Search code examples
pythondata-visualizationdata-sciencealtairvega-lite

Using Altair on data aggregated from large datasets


I am trying to histogram counts of a large (300,000 records) temporal data set. I am for now just trying to histogram by month which is only 6 data points, but doing this with either json or altair_data_server storage makes the page crash. Is this impossible to handle well with pure Altair? I could of course preprocess in pandas, but that ruins the wonderful declarative nature of altair.
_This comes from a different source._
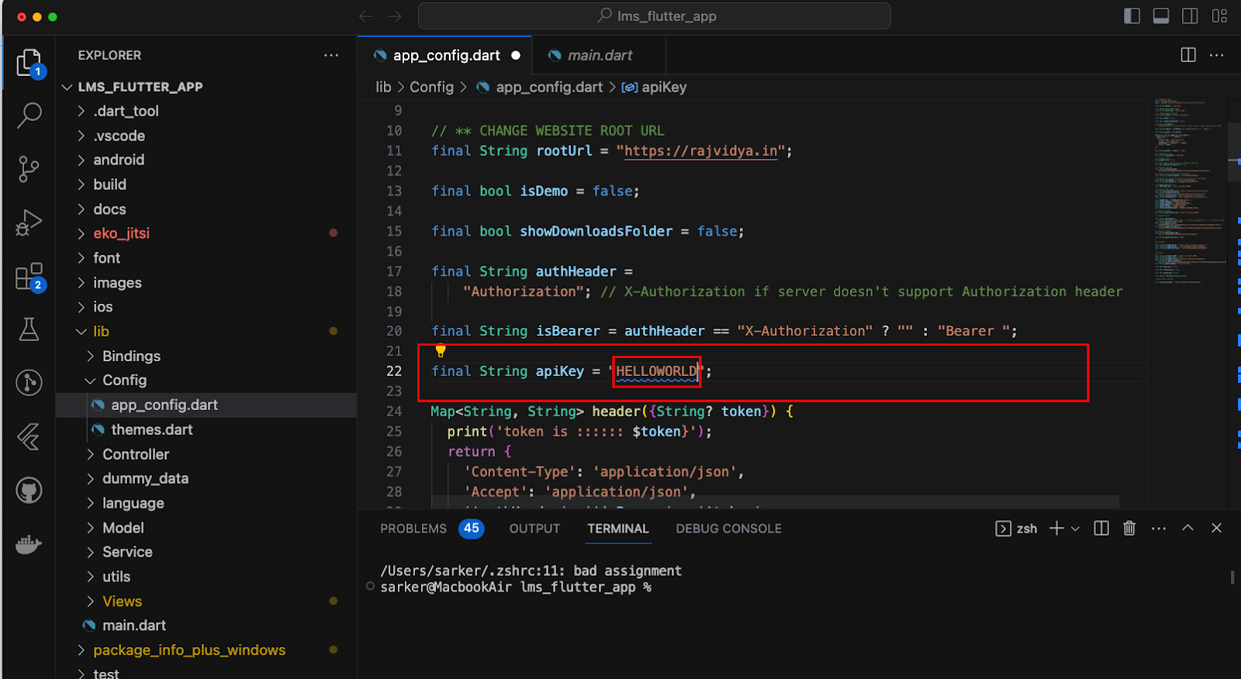Screen dimensions: 1241x679
Task: Switch to the main.dart editor tab
Action: (599, 55)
If so is this a missing feature of altair or is it out of scope? I'm learning that vegalite stores the entire underlying data and applies the transformation at run time, but it seems like altair could (and maybe does) have a way to store only the relevant data for the chart.
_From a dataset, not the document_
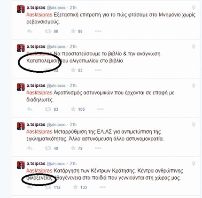Favorite the ΕΛ.ΑΣ tweet with 79 stars
The image size is (202, 198).
click(x=73, y=148)
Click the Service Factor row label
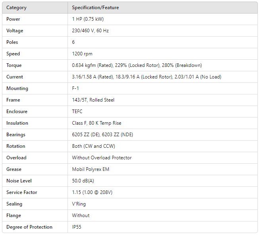 (22, 192)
alt.Chart(df).mark_bar().encode(
    x=alt.X('month(timestamp):T'),
    y='count()'
)

Solution

  • Altair charts work by sending the entire dataset to your browser and processing it in the frontend; for this reason it does not work well for larger datasets, no matter how the dataset is served to the frontend.

    In cases like yours, where you are aggregating the data before displaying it, it would in theory be possible to do that aggregation in the backend, and only send aggregated data to the frontend renderer. There are some projects that hope to make this more seamless, including scalable Vega and altair-transform, but neither approach is very mature yet.

    In the meantime, I'd suggest doing your aggregations in Pandas, and sending the aggregated data to Altair to plot.

    Edit 2023-01-25: VegaFusion addresses this problem by automatically pre-aggregating the data on the server and is mature enough for production use. Version 1.0 is available under the same license as Altair.